Freier Autor: Ja, hab's gesehen. Auf SpOn, wieder in der SZ. Online steht es schon.

Leitender Redakteur: Arme SZ. Konnten natürlich nicht ablehnen.

Freier Autor: Vielleicht machen sie es nur online.

Leitender Redakteur: Niemals. Das merkt der doch.

Freier Autor: Sie werden es also morgen auf der Titelseite bringen. Oder auf der Seite 4. Als eine Art Kommentar zur Griechenland-Krise.

Leitender Redakteur: Hm.

Freier Autor: Man könnte schreiben: Mit dem Leitkommentar verhält es sich wie mit Sozialismus in der DDR. Er wird zwar noch eine Weile gebraucht, aber das Endziel ist etwas höheres, edleres, der Kommunismus. Was für die DDR der Kommunismus ist, ist für Grass das Gedicht… So? In diesem Stil?

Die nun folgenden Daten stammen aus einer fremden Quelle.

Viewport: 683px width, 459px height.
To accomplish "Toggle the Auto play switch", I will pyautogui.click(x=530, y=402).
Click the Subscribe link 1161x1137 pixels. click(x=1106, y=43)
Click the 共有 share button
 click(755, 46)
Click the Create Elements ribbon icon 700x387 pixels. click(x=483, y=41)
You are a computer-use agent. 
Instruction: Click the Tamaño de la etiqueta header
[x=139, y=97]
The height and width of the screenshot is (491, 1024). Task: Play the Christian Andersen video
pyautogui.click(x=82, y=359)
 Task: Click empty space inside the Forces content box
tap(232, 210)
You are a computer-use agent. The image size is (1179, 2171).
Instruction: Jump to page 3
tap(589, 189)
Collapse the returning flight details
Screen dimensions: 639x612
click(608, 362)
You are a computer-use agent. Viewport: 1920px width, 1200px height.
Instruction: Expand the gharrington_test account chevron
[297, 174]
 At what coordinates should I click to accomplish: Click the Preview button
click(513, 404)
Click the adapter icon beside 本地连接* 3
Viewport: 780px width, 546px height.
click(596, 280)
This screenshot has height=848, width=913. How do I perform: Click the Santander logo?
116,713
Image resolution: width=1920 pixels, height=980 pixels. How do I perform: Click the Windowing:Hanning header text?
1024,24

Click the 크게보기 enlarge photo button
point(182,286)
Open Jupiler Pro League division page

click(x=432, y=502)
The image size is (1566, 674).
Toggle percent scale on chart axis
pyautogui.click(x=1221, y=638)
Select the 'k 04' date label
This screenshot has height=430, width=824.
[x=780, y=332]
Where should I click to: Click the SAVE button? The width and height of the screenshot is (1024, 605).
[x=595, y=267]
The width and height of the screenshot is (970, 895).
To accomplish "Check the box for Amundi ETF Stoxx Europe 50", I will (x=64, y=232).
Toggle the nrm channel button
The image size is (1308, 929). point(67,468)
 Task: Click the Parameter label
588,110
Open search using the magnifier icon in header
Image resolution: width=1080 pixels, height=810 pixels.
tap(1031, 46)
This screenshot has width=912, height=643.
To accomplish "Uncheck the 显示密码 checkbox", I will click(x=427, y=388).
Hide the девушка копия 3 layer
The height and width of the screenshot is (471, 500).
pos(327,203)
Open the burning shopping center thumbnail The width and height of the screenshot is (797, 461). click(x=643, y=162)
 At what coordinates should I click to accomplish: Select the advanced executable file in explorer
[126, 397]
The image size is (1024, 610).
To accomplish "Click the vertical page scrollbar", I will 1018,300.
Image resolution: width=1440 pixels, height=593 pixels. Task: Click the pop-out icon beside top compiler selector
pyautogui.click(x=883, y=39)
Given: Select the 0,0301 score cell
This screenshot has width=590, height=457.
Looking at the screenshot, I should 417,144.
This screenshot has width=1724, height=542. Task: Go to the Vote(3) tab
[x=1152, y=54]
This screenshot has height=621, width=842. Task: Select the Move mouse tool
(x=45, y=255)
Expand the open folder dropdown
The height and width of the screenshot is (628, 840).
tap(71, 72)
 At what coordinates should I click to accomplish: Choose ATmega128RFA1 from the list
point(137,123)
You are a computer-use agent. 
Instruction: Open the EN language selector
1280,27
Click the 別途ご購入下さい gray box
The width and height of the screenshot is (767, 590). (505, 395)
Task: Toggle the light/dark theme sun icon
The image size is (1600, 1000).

Leitender Redakteur: Hm. Hm.

Freier Autor: Ist ja nur ein Vorschlag.

Leitender Redakteur: Und wenn man das Gedicht einfach interpretiert?

Freier Autor: "Dem Chaos nah, weil dem Markt nicht gerecht, bist fern Du dem Land, das die Wiege Dir lieh." Meint: Europa soll sich mal darauf besinnen, wo die Wurzeln seiner Kultur liegen, dann würde es mit den Griechen nicht so umgehen. So also?

Leitender Redakteur: Ja so, ungefähr.

Freier Autor: Aber was heißt "weil dem Markt nicht gerecht". Ich könnte ja auch sagen, dass die alten Griechen auch den Markt erfunden haben oder zumindest den Marktplatz, die Agora. Hätten sich also schon bemühen können, ein wenig vernünftiger zu wirtschaften.

Leitender Redakteur: Das geht in die falsche Richtung!

Freier Autor: Oder hier: "Außer Landes jedoch hat dem Krösus verwandtes Gefolge alles, was gülden glänzt gehortet in Deinen Tresoren." Sind reiche Griechen also gar keine Griechen? Und ist ihre Kapitalanlage immer noch die Goldunze? Sag's mir, das ist doch Käse.

Leitender Redakteur: gülden glänzt gehortet, reimt sich einfach schön.

Freier Autor: Gar nicht schön. Das Gedicht erzeugt in mir einen totalen Widerwillen. Statt mit den Griechen zu fühlen, empfinde ich genau umgekehrt. Ich verteidige Europa und kritisiere die Griechen. Tragisch. Das sollte man dem Grass mal sagen. Oder zumindest der SZ.

Leitender Redakteur: Lassen wir es.

Freier Autor: Ich wette, es geht vielen so wie mir. Es muss endlich gesagt werden!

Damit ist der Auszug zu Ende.